Stored data entries
··········
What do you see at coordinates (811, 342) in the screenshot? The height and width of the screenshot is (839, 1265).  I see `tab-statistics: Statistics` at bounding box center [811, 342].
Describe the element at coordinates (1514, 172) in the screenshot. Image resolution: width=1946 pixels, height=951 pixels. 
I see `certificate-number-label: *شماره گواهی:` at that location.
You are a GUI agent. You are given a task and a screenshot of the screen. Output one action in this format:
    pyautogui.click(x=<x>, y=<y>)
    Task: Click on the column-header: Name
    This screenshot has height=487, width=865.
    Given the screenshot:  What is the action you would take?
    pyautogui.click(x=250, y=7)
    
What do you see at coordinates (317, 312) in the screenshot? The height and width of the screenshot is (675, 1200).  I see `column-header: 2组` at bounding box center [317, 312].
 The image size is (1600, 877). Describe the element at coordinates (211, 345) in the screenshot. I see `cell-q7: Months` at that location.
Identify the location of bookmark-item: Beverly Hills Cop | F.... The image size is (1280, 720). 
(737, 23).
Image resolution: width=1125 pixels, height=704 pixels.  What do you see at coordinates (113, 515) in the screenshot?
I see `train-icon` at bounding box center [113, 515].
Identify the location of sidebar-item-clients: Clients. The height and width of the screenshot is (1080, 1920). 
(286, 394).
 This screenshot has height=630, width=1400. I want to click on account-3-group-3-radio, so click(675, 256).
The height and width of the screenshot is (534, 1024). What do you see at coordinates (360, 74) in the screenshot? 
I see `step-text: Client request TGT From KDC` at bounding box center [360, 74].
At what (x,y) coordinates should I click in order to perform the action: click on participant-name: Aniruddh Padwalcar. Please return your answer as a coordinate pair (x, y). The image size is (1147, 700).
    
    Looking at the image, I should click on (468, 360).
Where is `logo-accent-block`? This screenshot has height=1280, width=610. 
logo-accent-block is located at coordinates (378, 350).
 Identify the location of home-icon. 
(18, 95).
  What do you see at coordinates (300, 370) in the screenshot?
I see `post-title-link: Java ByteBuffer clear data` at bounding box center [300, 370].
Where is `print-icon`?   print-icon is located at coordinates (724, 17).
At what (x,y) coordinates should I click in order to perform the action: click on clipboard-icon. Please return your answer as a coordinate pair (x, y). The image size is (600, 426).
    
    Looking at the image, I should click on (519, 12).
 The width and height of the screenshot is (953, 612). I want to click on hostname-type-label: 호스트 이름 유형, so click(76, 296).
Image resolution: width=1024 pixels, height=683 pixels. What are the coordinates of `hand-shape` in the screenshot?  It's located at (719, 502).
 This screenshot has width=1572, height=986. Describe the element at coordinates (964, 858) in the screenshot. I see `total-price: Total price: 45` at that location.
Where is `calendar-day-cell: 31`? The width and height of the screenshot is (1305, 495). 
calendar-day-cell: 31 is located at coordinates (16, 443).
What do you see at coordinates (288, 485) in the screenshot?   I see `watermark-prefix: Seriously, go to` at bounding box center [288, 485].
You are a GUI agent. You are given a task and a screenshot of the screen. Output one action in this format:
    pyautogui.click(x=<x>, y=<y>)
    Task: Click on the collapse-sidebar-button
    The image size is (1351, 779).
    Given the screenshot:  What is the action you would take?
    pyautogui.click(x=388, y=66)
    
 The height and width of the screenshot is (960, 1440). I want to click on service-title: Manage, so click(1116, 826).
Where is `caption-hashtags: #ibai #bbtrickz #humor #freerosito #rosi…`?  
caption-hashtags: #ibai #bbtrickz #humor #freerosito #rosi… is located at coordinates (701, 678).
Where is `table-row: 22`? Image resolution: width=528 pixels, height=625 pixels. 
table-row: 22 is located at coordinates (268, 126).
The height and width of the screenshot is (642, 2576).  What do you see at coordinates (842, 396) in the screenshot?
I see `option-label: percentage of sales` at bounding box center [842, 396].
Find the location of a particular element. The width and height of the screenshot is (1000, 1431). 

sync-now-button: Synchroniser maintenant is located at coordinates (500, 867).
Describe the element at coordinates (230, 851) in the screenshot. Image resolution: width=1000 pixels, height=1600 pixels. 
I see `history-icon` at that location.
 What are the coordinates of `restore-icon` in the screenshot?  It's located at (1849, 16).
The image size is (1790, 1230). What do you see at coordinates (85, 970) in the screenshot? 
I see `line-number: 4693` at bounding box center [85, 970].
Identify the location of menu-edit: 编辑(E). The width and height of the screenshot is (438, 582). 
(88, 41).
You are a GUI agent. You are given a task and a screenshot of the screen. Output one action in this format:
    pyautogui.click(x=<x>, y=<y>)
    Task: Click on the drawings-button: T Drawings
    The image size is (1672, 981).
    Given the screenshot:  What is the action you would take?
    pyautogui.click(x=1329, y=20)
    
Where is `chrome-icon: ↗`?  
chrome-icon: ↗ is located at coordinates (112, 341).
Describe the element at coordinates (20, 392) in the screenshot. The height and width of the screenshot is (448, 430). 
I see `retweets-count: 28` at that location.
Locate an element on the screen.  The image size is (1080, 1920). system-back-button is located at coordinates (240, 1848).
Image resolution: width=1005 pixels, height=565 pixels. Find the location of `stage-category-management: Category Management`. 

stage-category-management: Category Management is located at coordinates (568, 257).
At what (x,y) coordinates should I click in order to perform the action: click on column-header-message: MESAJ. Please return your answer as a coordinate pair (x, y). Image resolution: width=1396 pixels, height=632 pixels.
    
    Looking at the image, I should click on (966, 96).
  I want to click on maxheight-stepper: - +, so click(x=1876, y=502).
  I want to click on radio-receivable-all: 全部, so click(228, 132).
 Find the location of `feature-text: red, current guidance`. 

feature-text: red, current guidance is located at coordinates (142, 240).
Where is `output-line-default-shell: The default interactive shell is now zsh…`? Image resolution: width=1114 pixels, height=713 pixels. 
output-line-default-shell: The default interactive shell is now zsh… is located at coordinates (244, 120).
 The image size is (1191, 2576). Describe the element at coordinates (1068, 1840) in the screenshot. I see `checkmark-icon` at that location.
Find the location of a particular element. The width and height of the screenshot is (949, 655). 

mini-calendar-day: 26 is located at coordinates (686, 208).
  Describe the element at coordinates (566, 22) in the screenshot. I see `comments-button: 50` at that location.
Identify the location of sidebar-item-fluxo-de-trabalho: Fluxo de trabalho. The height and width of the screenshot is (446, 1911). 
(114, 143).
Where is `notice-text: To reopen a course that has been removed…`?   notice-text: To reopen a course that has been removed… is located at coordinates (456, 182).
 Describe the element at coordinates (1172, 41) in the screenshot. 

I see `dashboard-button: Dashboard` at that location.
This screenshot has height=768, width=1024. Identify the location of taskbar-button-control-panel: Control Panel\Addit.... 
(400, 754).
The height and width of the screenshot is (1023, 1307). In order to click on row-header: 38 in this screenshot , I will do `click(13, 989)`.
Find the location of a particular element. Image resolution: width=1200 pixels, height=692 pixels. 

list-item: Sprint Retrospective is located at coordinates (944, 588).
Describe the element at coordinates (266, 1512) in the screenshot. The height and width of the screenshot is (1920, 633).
··········
Task brief> Render the lines of the entries from the one containing "Describe the element at coordinates (1172, 41)" through the one containing "(400, 754).", both included, as a Markdown table with the columns Row and Line, omitting blank lines.

Finished exercise>
| Row | Line |
|---|---|
| 1 |  Describe the element at coordinates (1172, 41) in the screenshot.  |
| 2 | I see `dashboard-button: Dashboard` at that location. |
| 3 | This screenshot has height=768, width=1024. Identify the location of taskbar-button-control-panel: Control Panel\Addit....  |
| 4 | (400, 754). |